=== RECORDS SHOWN ===

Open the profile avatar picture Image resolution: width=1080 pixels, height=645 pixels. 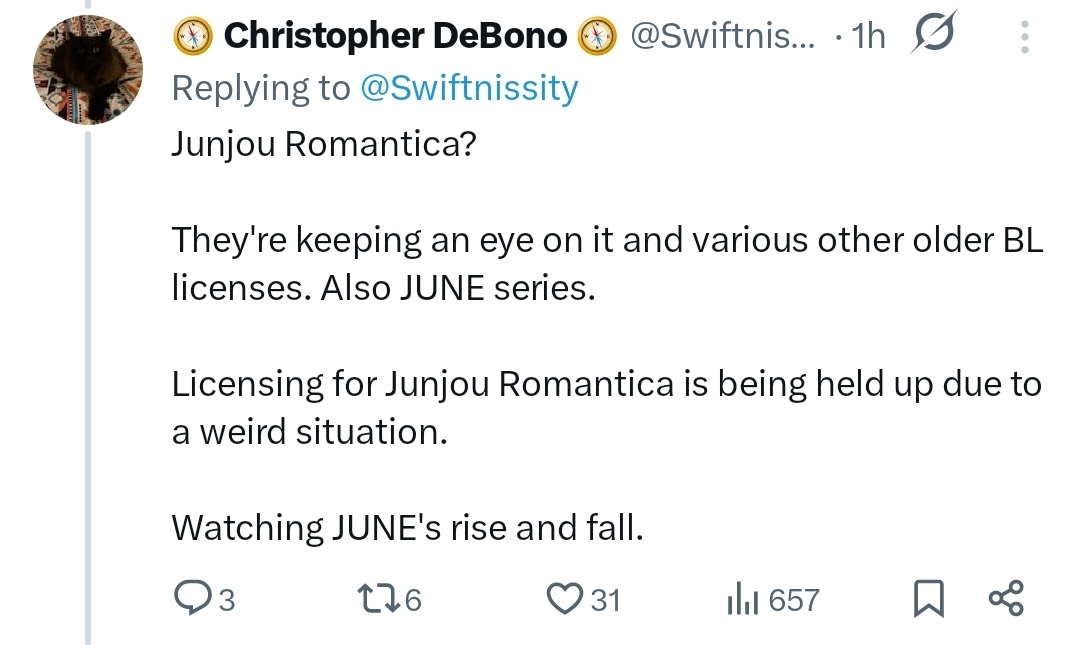tap(88, 70)
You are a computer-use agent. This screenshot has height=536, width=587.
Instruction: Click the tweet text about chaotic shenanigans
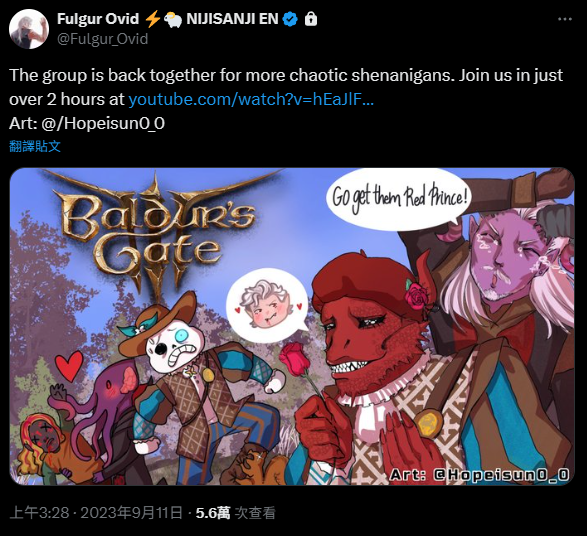286,87
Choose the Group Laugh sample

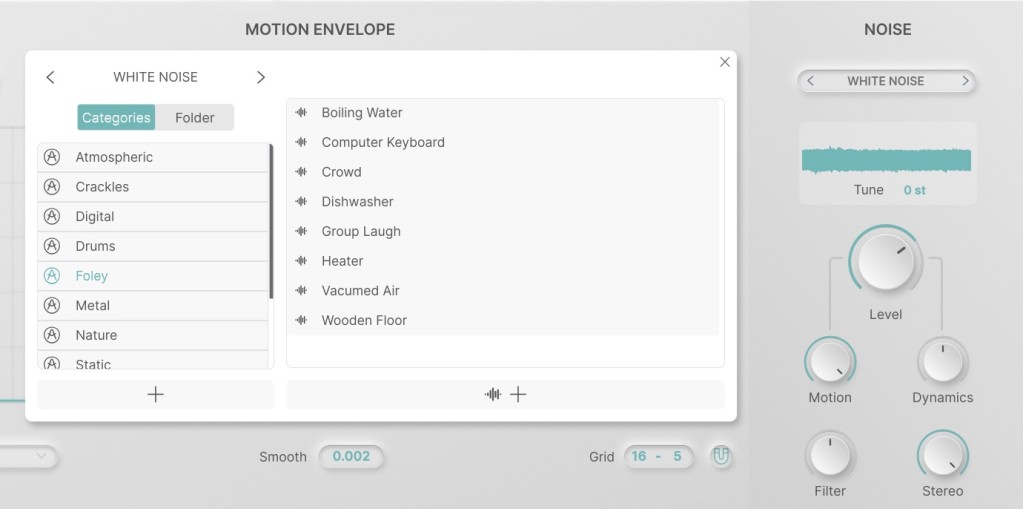click(361, 231)
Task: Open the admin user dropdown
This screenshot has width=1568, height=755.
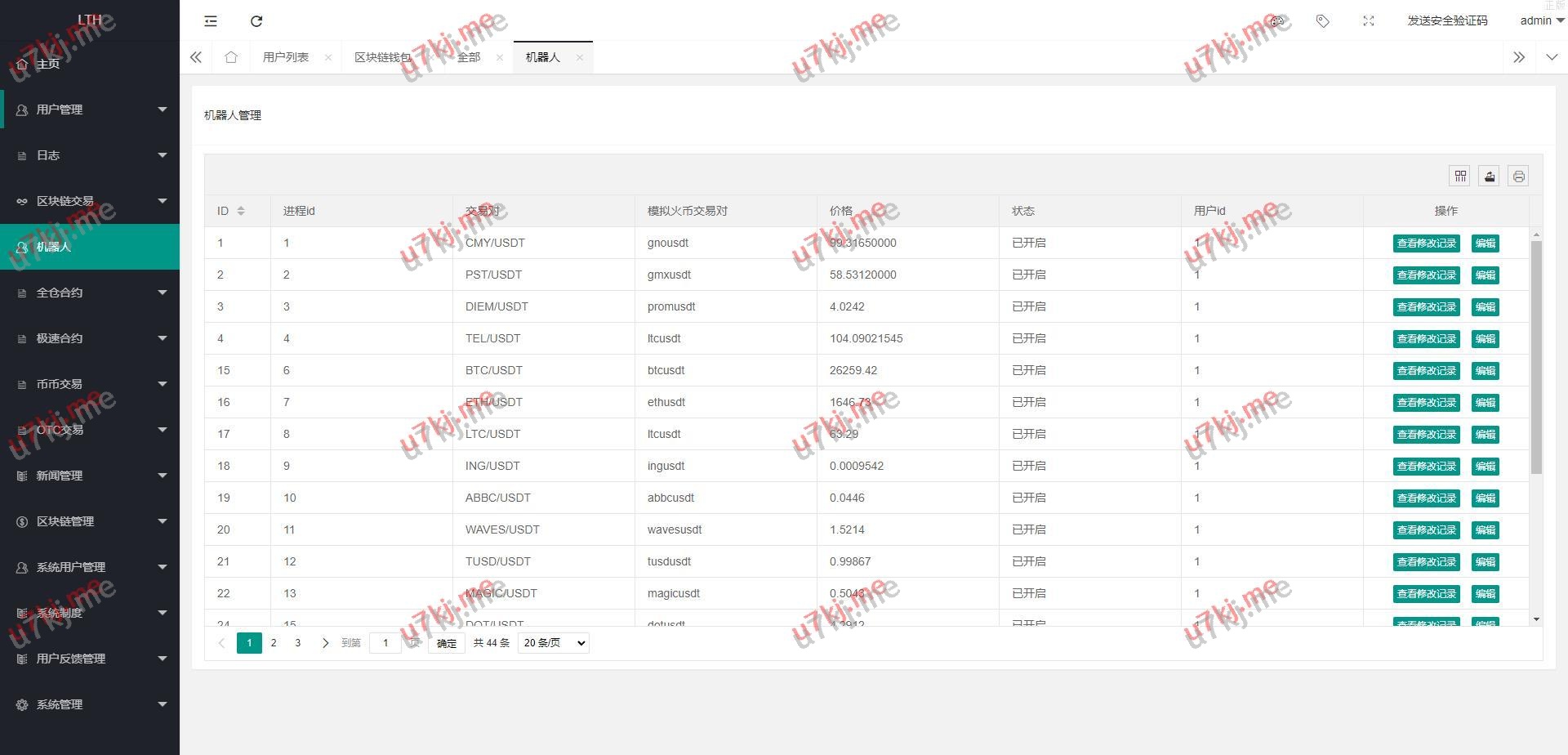Action: (x=1541, y=21)
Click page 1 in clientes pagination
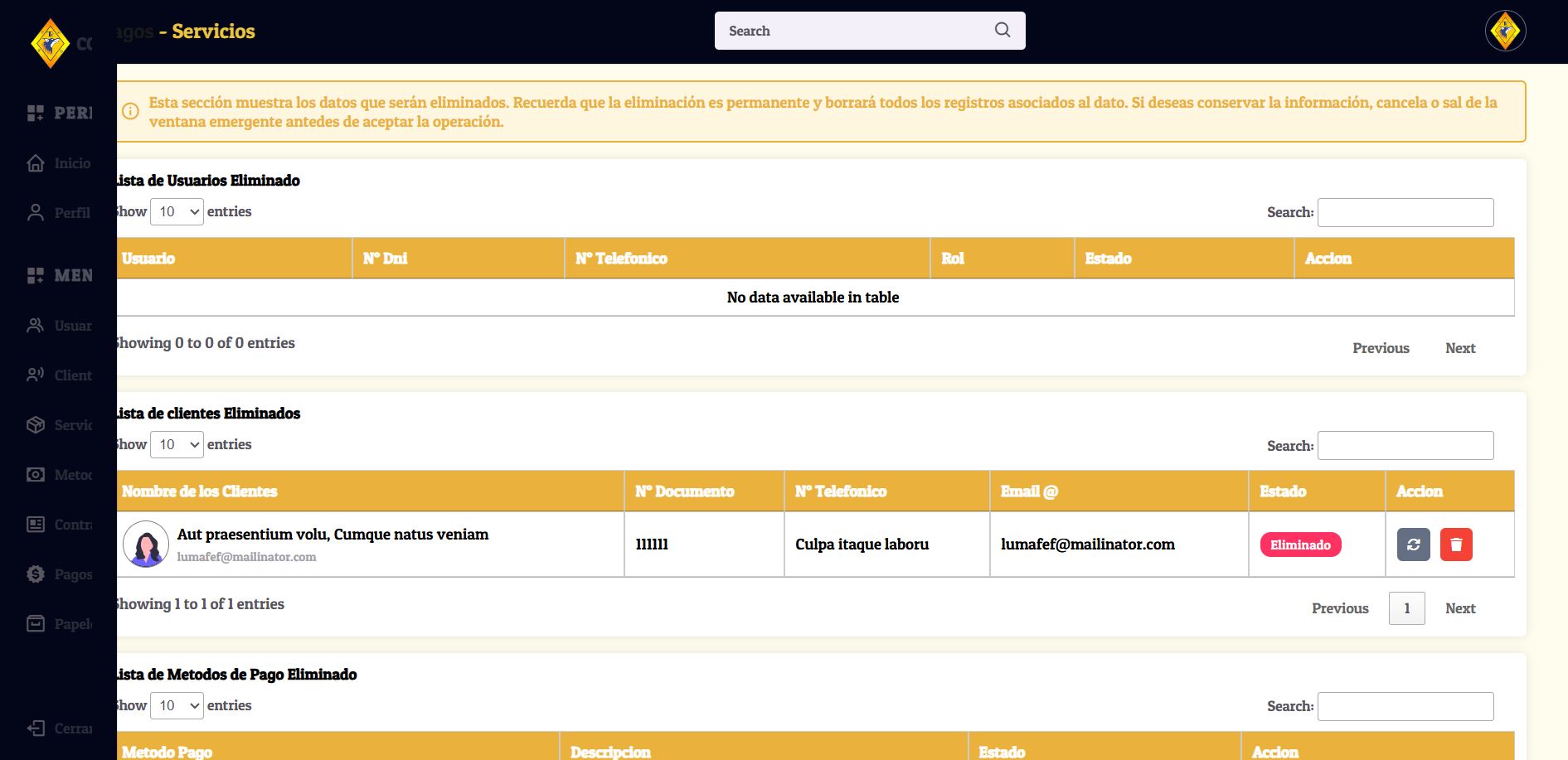 [x=1406, y=608]
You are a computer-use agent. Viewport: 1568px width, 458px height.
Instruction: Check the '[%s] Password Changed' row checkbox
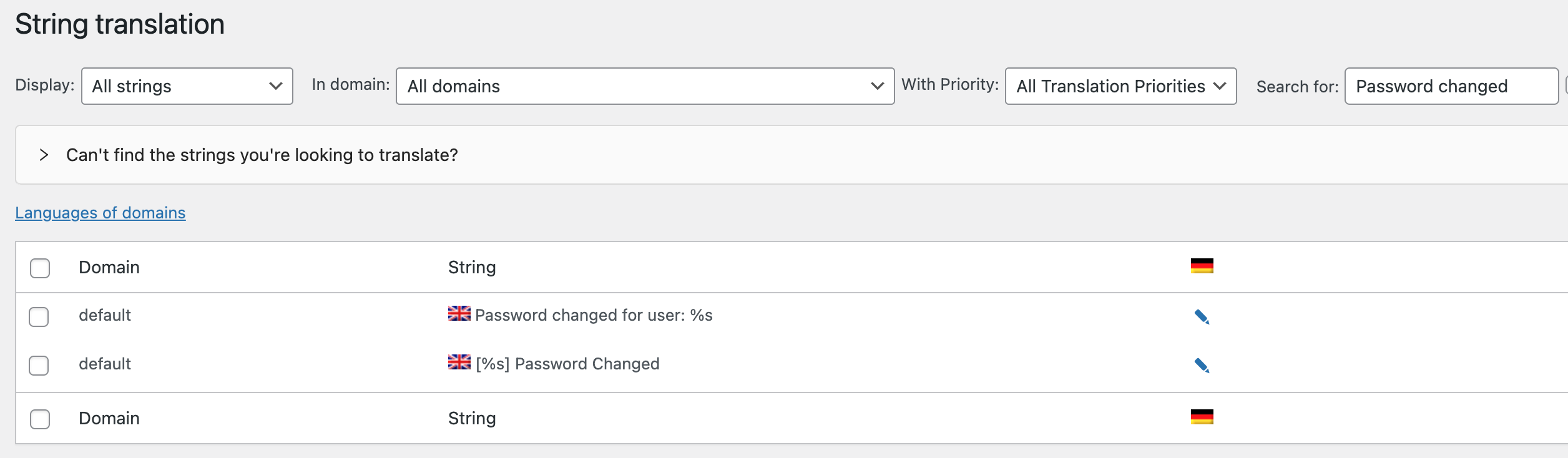click(39, 366)
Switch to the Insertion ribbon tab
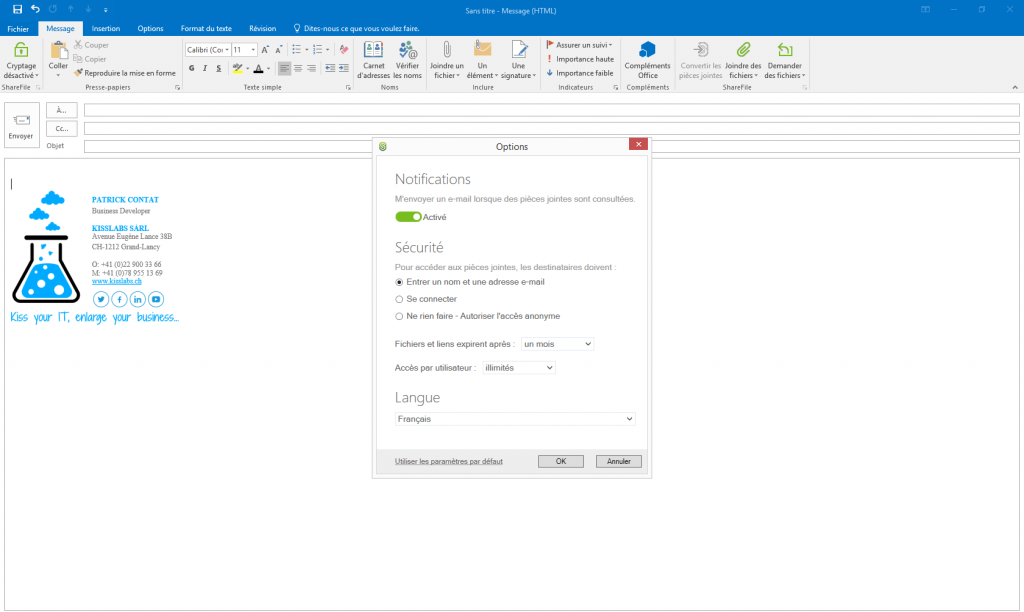The width and height of the screenshot is (1024, 612). click(x=105, y=28)

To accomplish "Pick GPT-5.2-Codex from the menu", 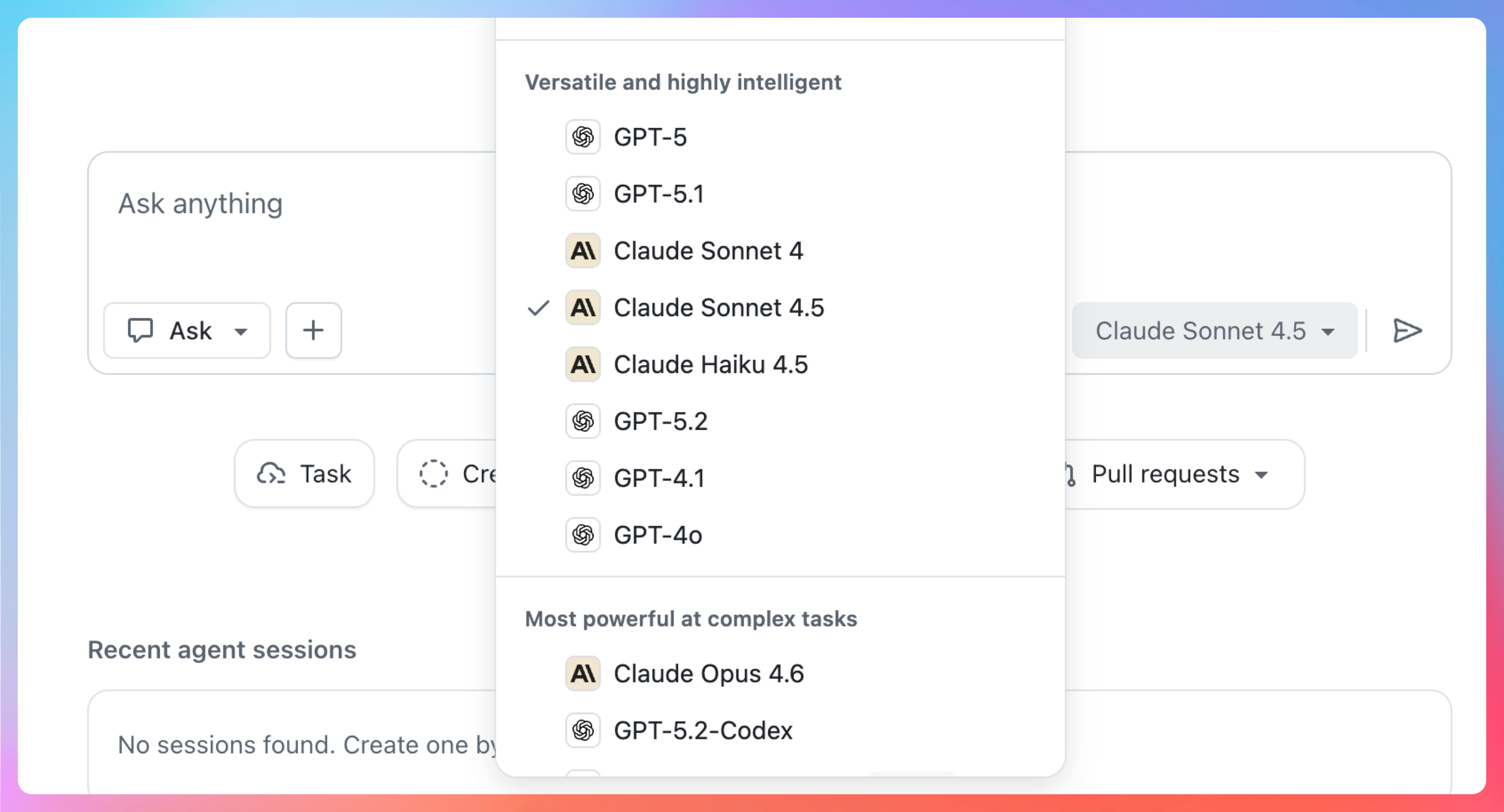I will tap(703, 730).
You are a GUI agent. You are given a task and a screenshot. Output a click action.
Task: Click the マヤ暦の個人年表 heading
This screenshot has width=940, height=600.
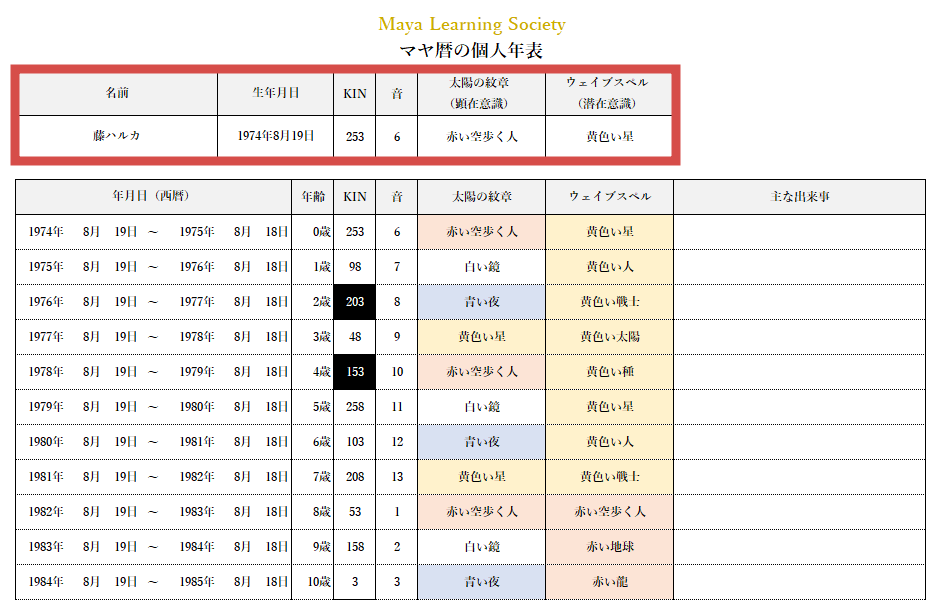[471, 50]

===

→ EXERCISE DETAILS: Begin at the line containing "You are a GUI" and stop at the last line of the data. Repeat only those lines, exactly, and leave out the pictures.

→ ANSWER TO THIS TASK:
You are a GUI agent. You are given a task and a screenshot. Output a click action.
Task: Click the マヤ暦の個人年表 heading
This screenshot has width=940, height=600.
[471, 50]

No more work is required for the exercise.